Medications Left at Bedside Without Order or Safety Assessment
Penalty
Summary
The deficiency involves staff leaving medications at a resident's bedside for unsupervised self-administration without a physician order or completed safety assessment. During an observation, a resident with neuromuscular spasticity of both upper extremities, weak vocal quality, slowed speech, and generalized neuromuscular weakness was seen lying in a recliner with seven assorted capsules in a medicine cup on a table within reach. The medications were accessible without supervision. A staff member later stated she had entered the resident's room earlier and left the medications at the bedside while the resident was in the shower, and acknowledged the resident probably did not have a physician's order for self-administration of medications. Further review of the resident's electronic health record showed diagnoses of oropharyngeal dysphagia, dysarthria, anarthria, and conversion disorder with motor symptoms.
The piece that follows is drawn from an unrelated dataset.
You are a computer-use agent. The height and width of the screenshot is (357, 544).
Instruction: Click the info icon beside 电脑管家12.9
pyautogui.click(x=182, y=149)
The record contained no self-administration safety assessment or physician order authorizing self-administration of medications. A speech therapy note indicated the resident was permitted to have bread and was on a regular diet with a preference for rye bread, but there were no additional speech therapy notes or swallow evaluations documenting the resident's ability to safely swallow or self-administer medications. The facility did not provide any documentation of a medication self-administration safety assessment, speech therapy evaluation supporting safe self-administration, or a physician order for self-administration by the end of the survey, and the failure was noted to place the resident at risk for choking, aspiration, and medication errors.